Cockrell likens it to the salmon he also thinks traverse this channel - it's all about reproductive instinct. They know where they came from and they come back there to breed. The seemingly wasteful effort of salmon leaping against the torrents before them to get to their breeding ground leads to their death but new life for their offspring. How this applies to a creature as vast as the Loch Ness Monster requires further thought and perhaps some imagination.

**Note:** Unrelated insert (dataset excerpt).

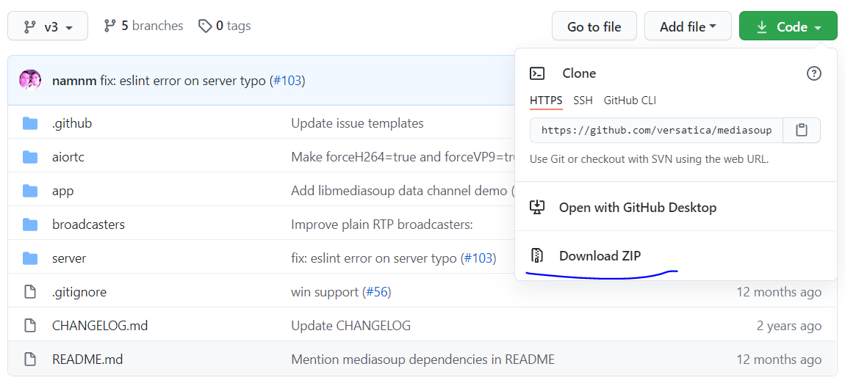Toggle the green Code dropdown button

(x=788, y=26)
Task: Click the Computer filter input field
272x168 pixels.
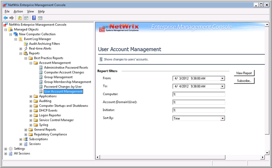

But the presence of a twenty seven mile underground river does not require the presence of a twenty seven foot monster. It's either there or it isn't and whether any creatures of any size forage in and out of it is a secondary consideration. But how does one go about proving such a geological feature exists?


SOLUTIONS

The only way to resolve the question is, like Nessie, to go and look for it. Cockrell proposed that its entrance could lie deep below the surface of Loch Ness near Cherry Island. That may have been a choice based on the most efficient route to Loch Hourn but in deference to his research it should be checked. In fact, I have a sonar scan of that loch basin in that area provided by the Olex sonar mapping facility on the Loch Ness Cruises boat which I photographed back in 2014 and is shown below with the suspected area circled.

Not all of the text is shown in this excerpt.